This Cartoon Me Is Giving The Real Me Beard Envy And I Want To Take It On A Date
This cartoon me — created by GQ for my profile there — is giving the real me beard envy. Deadly serious beard envy. Like, I look at this beard the same way Kappas look at Benetton mannequins. Now, don’t get me wrong. My beard is nice. (Hi beard!) Well, its nicer now than it has ever been. I take great care of it; using all types of combs and fruit juices and prayers and shit to maintain it. And I take pride in the progress it’s made. It’s like my own little Chia Pet, but if the Chia Pet was attacking my face and smelled like Jack Back Beard Oil with Kalahari Melon Oil & Vitamin E.
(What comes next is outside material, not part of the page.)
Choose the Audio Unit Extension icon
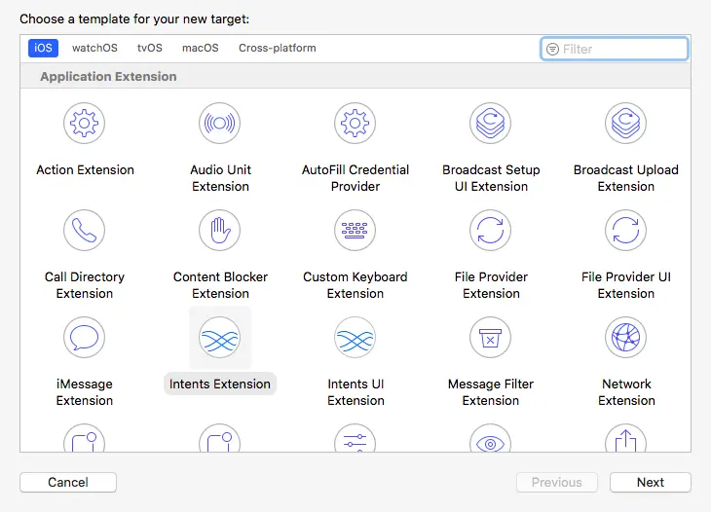Viewport: 711px width, 512px height. coord(220,124)
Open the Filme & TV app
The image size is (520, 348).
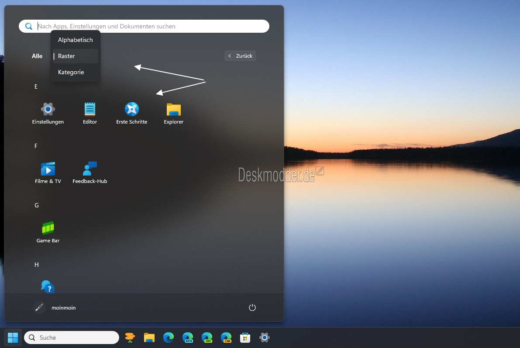click(x=48, y=172)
But my beard has never been this full, this robust, this luscious, this voluminous, this sheenful, this delectable, this bursting, this Philly. It’s a Blaxploitation beard. And not even mainstream Blaxploitation. No Shaft, no Trouble Man, and no Pam Grier, Nah, this is a Dolemite beard. It’s a beard Jill Scott would have written a skit about on Who Is Jill Scott? Words and Sounds Vol. 1. Its a Ma Rainey’s Black Bottom beard. It’s an “I play the trombone for the Roots when they tour through my city. Afterwards, ?uestlove and I always get pancakes and salmon cakes.” beard. It’s a Kenny Latimore concert beard. An Essence Festival beard. A Must Love Beards beard. A “30% of my wardrobe is comprised of fine linens” beard. It’s a bank commercial beard, for a bank in Detroit. If you have this beard and you go to a BBQ — any BBQ — they’re immediately putting you on the grill. I love this beard so much that I want to take it on a date.
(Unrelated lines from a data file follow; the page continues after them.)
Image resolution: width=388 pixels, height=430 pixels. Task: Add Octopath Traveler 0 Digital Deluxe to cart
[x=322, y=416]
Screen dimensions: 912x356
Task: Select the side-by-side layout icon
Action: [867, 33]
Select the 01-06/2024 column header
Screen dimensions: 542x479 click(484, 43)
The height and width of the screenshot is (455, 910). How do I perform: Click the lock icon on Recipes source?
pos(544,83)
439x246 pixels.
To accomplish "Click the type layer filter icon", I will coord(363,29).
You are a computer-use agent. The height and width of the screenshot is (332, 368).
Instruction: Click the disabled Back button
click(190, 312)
We’d start at brunch. It would be a light brunch — maybe crab benedict and a bagel, and no bottomless mimosas, just a small pitcher of peach Bellini — because we have shit to do. And then we’d stroll from brunch to a gallery crawl; taking our time — perhaps even stopping at Suitsupply to browse socks and a vintage record store to check and see if they carry Silent Weapons For Quiet Wars — and enjoying the unseasonably mild weather.
Once there, we’d steal a bottle of lukewarm Merlot from a reception for a live art installation about Black postal workers. (The beard would distract the people at the bar while I hid it in my attache.) And then later that evening, we’d drink it while sitting on a stoop and sharing a king sized chorizo burrito from a taco truck. At the end of the night, the beard would invite me in for some popcorn. But I’d pass because I’d want to take things slow because I’d been hurt by beards before. It would understand, and I’d call an Uber. And we’d wait for the Uber together, and we’d talk about chicken.